■ YOUR INSTRUCTIONS
How many of the lines in the material underneath include the string "computer"? State the number only.

■ AVAILABLE DATA
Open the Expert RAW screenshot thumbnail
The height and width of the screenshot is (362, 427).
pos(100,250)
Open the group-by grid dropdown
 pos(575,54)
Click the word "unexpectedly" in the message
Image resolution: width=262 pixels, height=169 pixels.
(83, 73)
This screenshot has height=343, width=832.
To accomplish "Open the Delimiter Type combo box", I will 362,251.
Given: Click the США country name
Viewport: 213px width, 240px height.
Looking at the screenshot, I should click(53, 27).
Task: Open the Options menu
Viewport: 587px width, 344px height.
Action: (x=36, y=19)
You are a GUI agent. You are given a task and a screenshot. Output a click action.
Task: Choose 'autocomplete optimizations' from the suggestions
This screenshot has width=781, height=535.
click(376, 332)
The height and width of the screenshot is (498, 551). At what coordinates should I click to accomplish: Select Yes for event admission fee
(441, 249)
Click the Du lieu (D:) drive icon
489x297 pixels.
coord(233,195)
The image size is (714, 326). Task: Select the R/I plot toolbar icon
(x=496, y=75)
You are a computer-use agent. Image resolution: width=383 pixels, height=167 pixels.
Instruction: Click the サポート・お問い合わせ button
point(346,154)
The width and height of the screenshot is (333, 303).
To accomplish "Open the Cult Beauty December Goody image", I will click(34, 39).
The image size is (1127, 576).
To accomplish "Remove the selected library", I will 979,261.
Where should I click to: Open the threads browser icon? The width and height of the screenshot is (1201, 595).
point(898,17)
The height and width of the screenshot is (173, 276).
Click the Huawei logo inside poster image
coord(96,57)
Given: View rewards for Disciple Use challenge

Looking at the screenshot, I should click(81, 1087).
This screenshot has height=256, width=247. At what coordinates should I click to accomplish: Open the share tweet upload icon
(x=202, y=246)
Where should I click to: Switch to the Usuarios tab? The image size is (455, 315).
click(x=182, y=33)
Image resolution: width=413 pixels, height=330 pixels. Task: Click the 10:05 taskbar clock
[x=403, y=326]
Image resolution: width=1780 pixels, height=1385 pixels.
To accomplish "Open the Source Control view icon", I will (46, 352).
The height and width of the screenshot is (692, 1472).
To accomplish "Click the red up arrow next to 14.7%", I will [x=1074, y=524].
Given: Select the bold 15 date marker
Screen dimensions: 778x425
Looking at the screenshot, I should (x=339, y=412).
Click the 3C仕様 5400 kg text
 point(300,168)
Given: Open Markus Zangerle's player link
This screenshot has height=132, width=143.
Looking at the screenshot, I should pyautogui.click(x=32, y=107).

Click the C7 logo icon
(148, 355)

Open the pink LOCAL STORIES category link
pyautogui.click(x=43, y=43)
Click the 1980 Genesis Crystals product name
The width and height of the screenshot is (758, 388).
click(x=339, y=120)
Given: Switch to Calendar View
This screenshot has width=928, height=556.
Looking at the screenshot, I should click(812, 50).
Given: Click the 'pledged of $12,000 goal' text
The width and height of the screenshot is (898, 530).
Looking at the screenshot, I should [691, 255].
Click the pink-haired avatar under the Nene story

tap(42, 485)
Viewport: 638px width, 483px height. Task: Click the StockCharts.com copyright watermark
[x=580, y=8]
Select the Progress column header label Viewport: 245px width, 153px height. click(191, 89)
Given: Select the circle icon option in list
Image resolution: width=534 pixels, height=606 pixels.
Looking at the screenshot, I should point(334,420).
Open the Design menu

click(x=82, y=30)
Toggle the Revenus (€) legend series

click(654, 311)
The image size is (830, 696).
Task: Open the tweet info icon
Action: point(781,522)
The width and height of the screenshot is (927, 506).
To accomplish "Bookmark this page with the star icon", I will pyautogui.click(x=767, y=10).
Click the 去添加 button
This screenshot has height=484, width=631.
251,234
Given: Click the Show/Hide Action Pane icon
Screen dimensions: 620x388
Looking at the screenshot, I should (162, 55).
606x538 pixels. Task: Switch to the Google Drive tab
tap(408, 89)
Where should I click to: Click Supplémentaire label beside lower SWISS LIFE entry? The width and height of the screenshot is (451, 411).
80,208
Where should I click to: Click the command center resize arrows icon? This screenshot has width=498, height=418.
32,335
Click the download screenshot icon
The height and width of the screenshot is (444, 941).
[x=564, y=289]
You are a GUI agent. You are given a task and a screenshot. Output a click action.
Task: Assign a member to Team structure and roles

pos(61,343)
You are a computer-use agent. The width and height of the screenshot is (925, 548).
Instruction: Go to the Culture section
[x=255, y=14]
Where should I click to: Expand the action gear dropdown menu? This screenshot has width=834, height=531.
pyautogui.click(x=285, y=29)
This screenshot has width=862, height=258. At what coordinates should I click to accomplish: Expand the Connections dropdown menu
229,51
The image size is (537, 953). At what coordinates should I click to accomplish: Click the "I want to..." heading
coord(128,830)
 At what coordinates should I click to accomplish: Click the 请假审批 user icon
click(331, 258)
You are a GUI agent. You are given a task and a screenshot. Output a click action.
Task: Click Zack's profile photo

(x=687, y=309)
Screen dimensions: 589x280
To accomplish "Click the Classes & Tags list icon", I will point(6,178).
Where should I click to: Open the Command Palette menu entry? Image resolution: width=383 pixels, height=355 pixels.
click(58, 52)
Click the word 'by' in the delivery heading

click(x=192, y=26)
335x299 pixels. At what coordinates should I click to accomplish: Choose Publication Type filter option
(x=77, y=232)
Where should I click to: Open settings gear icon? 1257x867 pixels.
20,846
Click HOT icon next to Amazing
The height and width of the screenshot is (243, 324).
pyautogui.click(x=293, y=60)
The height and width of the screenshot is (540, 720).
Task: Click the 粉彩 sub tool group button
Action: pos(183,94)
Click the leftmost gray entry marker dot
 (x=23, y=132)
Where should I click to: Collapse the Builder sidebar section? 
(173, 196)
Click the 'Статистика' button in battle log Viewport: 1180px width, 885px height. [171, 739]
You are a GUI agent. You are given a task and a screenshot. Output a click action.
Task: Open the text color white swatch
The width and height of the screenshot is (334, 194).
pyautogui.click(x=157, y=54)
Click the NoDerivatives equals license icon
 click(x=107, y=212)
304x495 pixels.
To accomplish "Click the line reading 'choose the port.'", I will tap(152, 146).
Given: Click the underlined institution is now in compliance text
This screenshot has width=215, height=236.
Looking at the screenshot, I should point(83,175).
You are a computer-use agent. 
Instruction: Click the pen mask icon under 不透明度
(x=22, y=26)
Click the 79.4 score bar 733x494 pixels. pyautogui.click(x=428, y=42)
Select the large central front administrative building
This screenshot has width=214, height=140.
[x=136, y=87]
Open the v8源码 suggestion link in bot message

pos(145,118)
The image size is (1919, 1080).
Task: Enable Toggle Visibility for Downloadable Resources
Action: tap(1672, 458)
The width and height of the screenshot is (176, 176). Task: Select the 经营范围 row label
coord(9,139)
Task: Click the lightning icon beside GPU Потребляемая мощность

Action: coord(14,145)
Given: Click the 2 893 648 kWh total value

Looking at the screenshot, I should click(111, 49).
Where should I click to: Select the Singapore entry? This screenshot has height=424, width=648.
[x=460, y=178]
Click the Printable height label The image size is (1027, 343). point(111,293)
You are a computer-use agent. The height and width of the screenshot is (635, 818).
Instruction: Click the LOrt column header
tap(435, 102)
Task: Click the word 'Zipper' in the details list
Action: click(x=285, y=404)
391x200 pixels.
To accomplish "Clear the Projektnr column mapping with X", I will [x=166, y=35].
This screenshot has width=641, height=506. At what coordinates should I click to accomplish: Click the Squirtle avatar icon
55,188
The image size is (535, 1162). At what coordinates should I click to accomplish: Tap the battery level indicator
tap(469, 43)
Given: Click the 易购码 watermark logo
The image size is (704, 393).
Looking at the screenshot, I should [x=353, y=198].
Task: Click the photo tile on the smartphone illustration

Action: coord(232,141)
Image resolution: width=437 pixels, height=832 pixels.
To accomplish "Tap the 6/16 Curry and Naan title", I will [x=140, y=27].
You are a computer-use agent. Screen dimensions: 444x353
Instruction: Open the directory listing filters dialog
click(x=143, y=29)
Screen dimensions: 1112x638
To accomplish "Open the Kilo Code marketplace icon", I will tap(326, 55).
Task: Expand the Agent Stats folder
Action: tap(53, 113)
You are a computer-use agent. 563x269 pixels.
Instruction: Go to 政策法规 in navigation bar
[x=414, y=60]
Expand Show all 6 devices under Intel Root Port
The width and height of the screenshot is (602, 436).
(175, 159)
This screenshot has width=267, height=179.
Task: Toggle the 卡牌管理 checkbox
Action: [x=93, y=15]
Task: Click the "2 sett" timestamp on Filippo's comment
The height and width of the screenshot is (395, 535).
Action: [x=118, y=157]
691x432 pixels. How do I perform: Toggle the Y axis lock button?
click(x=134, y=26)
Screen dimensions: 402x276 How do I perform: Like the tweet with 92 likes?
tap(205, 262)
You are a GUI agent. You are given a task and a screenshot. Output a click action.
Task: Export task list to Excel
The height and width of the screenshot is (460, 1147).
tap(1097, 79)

■ OUTPUT OF THE TASK
6